Oh wait, I read that wrong. This can't be right. This article actually indicates that the UN is taking responsibility for something. Yes, UN employees have been held accountable for...failure.

CNN.com - Annan fires security chief over Iraq failures - Mar 29, 2004

Secretary-General Kofi Annan fired one senior U.N. official and demoted another Monday for failing to protect U.N. staff ahead of the August 19 bombing of U.N. headquarters in Baghdad that killed 22 people.

Acting on the findings of a scathing report detailing mistakes made by several senior officials, Annan singled out Tun Myat, the U.N. security coordinator, who was asked to resign and did so.

The report said Myat and others "appeared to be blinded by the conviction that U.N. personnel and installations would not become a target of attack, despite the clear warnings to the contrary."

The secretary-general also chastised his deputy, Louise Frechette, who chaired a steering group on Iraq when the United Nations decided last May that U.N. staff could go back into the country after the U.S.-led war. She submitted her resignation but Annan refused to accept it, U.N. spokesman Fred Eckhard said.

"The secretary-general, taking into account the collective nature of the failures attributable to the Steering Group on Iraq as a whole, declined to accept the resignation," Eckhard said.

The action appeared to be unprecedented at the United Nations, where senior leaders are almost never rebuked in such a public fashion. But the bombings were extraordinarily traumatic for U.N. staff, who refer to the tragedy as "our September 11."

Of course, the UN's reaction was somewhat distinct from America's. They ran like hell.

Some are saying it doesn't go far enough.

The investigation into the United Nations' handling of security was a demand by U.N. staff, many of whom were close to victims of the bombing.

The U.N. staff union said Annan's reprimands did not go nearly far enough. Both da Silva and Myat had stepped down temporarily late last year while independent experts assessed responsibility for the security lapses, and Myat is expected to keep his pension.

"You have 22 people dead and for the most part, the secretary-general lets people keep their jobs or retire with their pensions," said U.N. union representative Guy Candusso. "Considering the gross negligence and the lapses of security, this does not go wide enough or far enough to hold people accountable."

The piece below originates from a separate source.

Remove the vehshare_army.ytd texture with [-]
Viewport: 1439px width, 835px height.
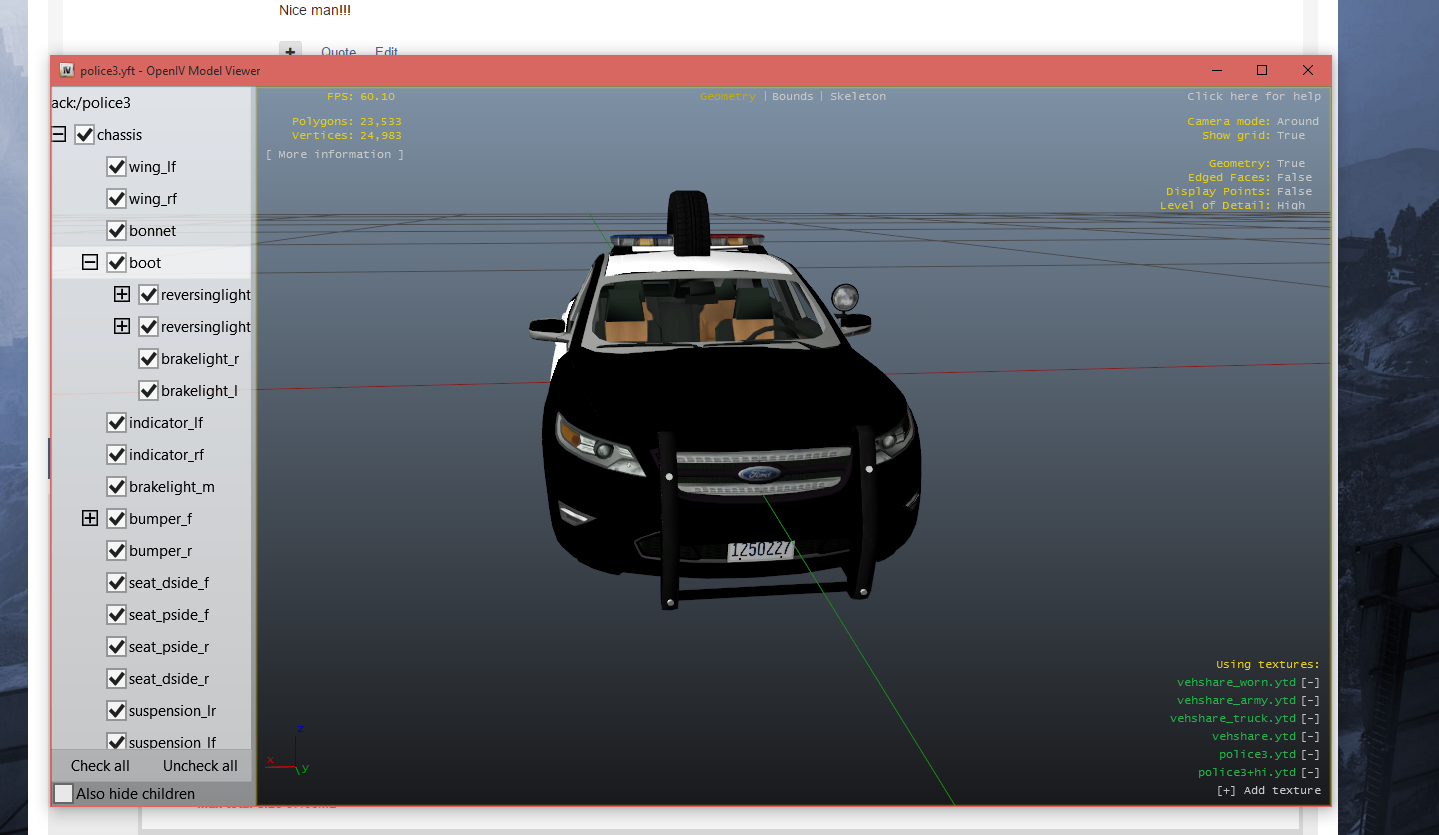click(x=1310, y=701)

Well, it is still the UN, after all. I guess blaming the US only carries you so far, even at the UN. But don't worry, CNN is here to help you out, and mitigate your humiliation (otherwise known as responsibility for yourselves), Mr. UN Bureaucrat:

Equally as upsetting for thousands of U.N. personnel was the feeling that the U.N.'s most coveted asset -- immunity in hotspots _ had been lost by going into Iraq, unprotected and at the mercy of the occupation authorities.

The bleat goes on.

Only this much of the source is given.